### TASK TO COMPLETE
In the data below, begin at the line with "Instruction: Close the Édition de bloc panel" and stop after the line with "Click the 'Реестр' link in item 3"; output those lines exactly and no pictures.

### THE DATA
· · · ·

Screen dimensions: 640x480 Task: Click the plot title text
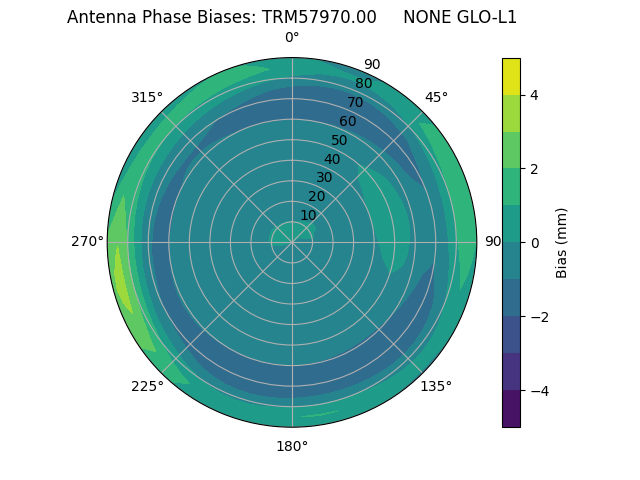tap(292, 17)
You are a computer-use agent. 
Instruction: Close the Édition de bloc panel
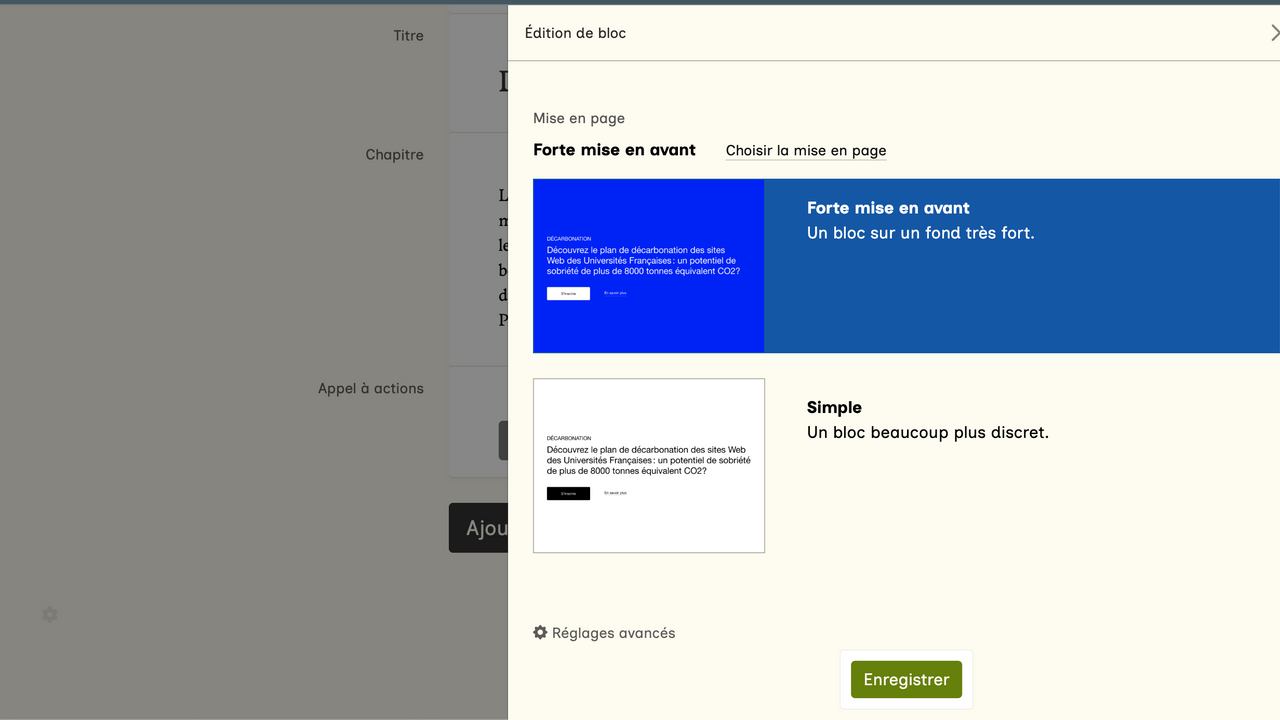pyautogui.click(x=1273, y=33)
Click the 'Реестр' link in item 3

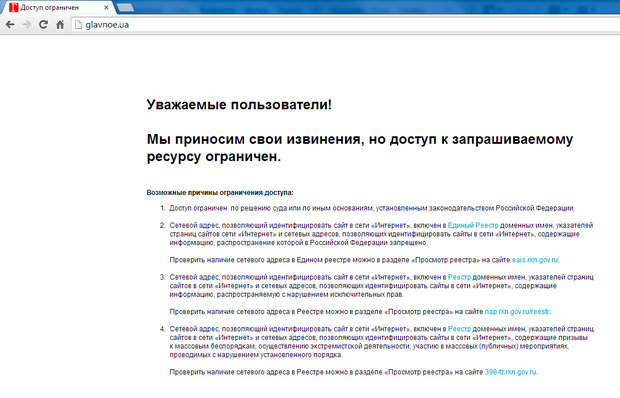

· · · ·

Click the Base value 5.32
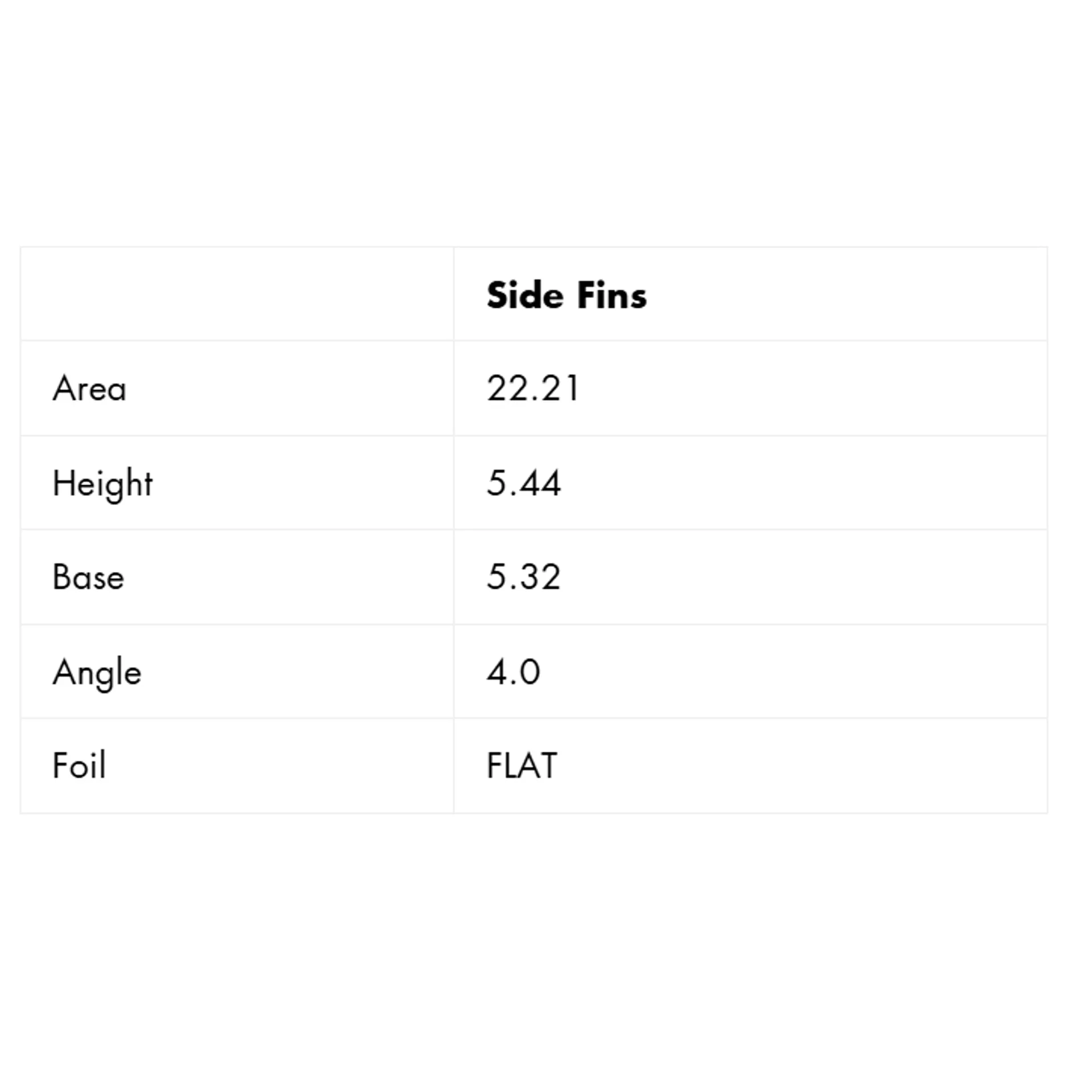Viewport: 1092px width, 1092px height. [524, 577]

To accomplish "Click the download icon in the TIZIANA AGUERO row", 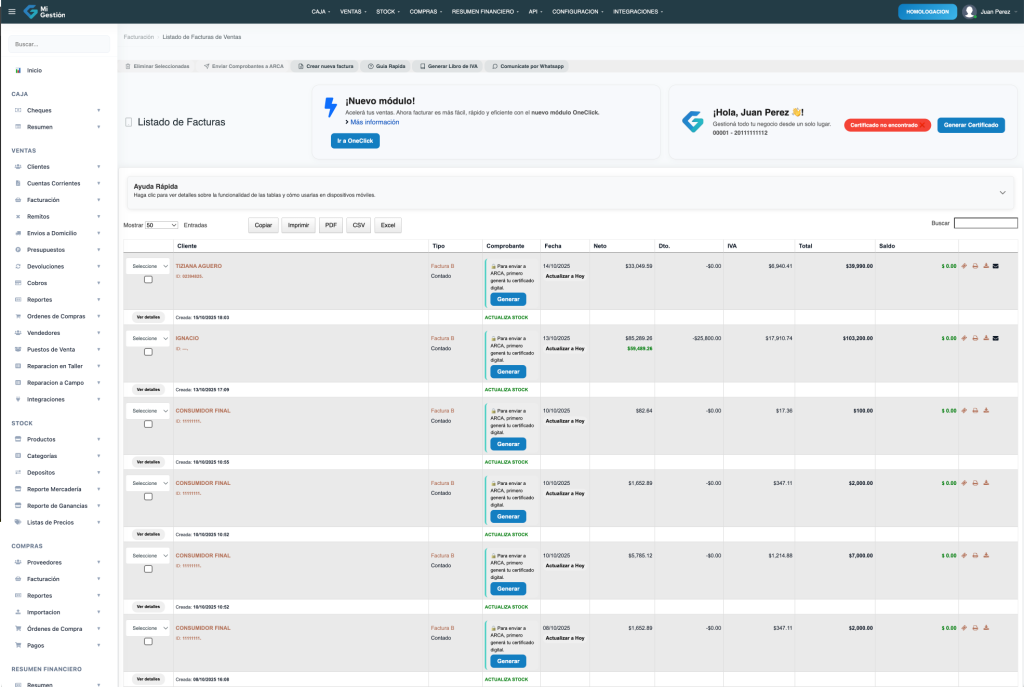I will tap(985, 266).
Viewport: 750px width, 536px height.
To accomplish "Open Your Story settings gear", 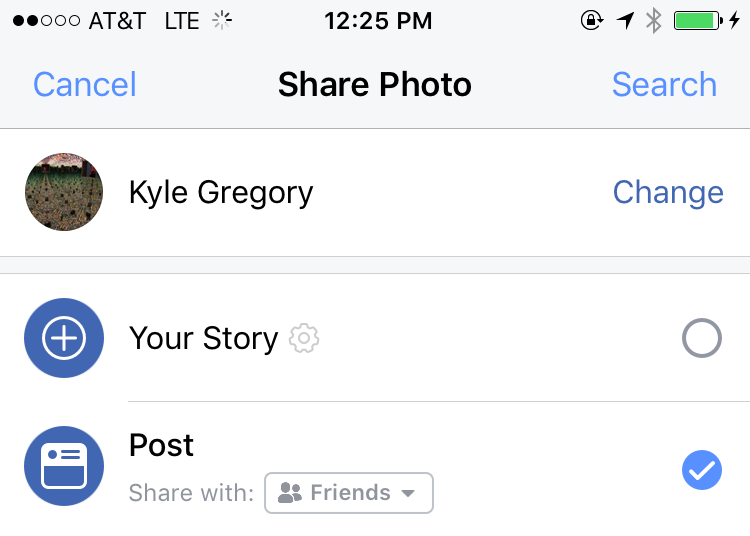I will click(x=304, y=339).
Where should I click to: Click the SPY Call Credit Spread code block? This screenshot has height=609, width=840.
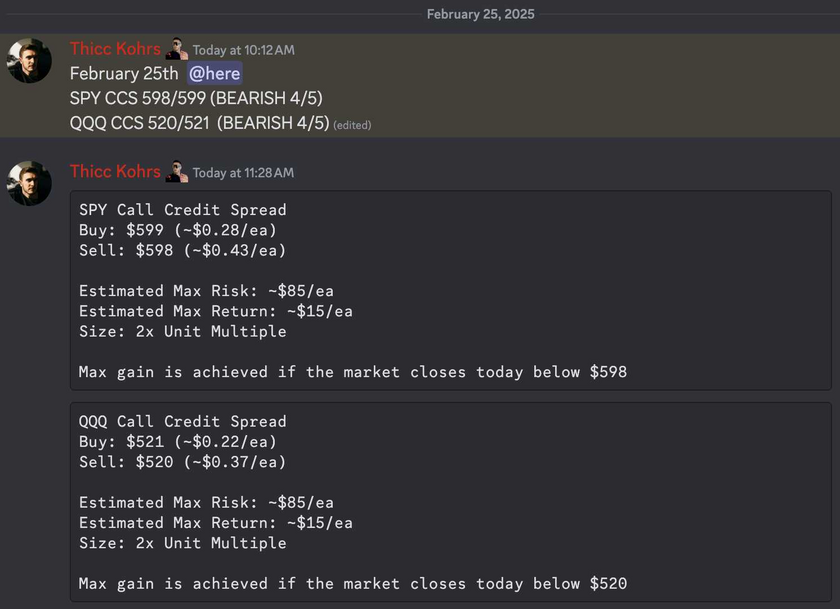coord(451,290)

· · · ·

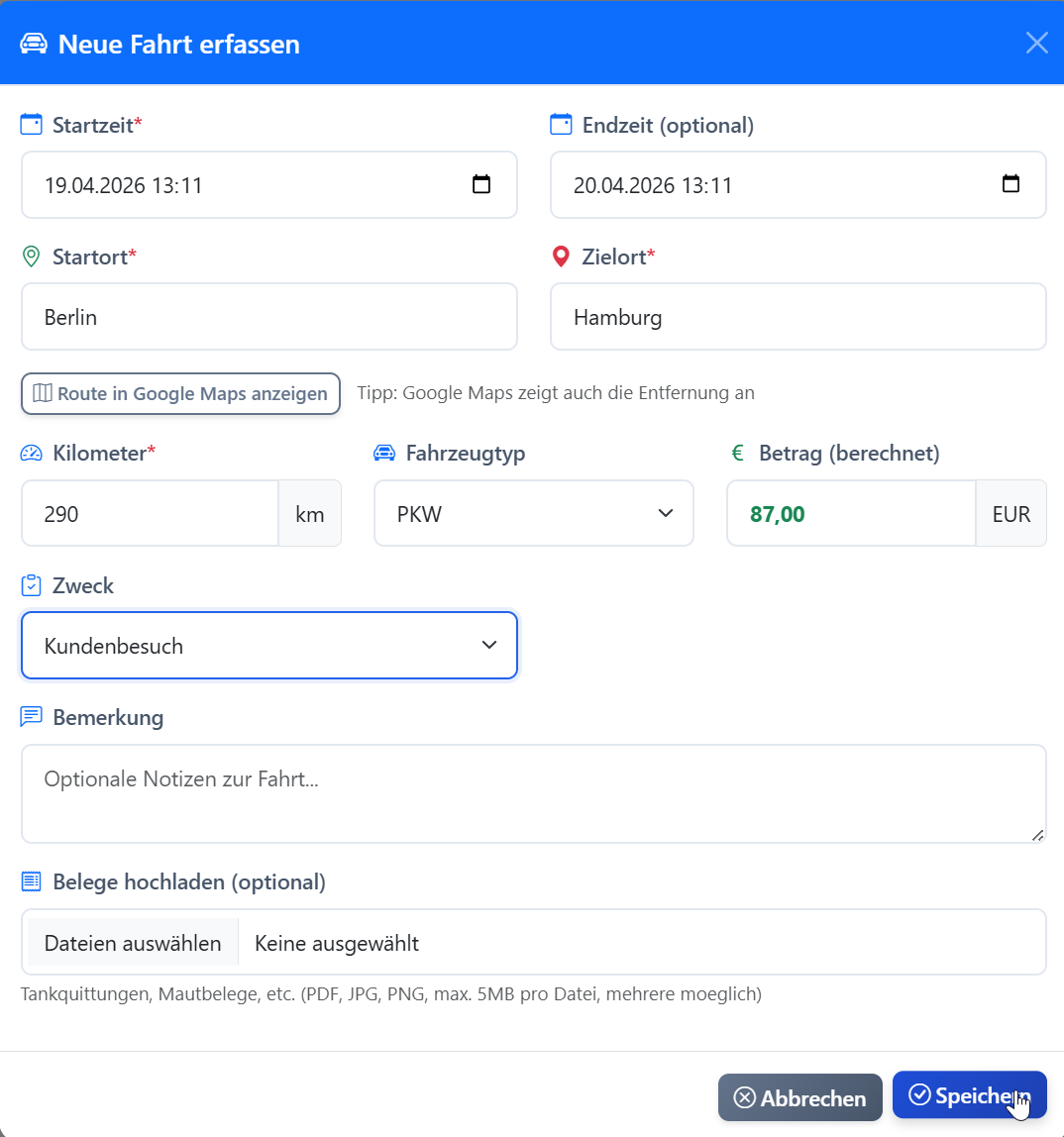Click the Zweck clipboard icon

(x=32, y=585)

· · · ·

### WRITTEN RESPONSE
Instruction: Close the Édition de bloc panel
pyautogui.click(x=1273, y=33)
Click the 'Реестр' link in item 3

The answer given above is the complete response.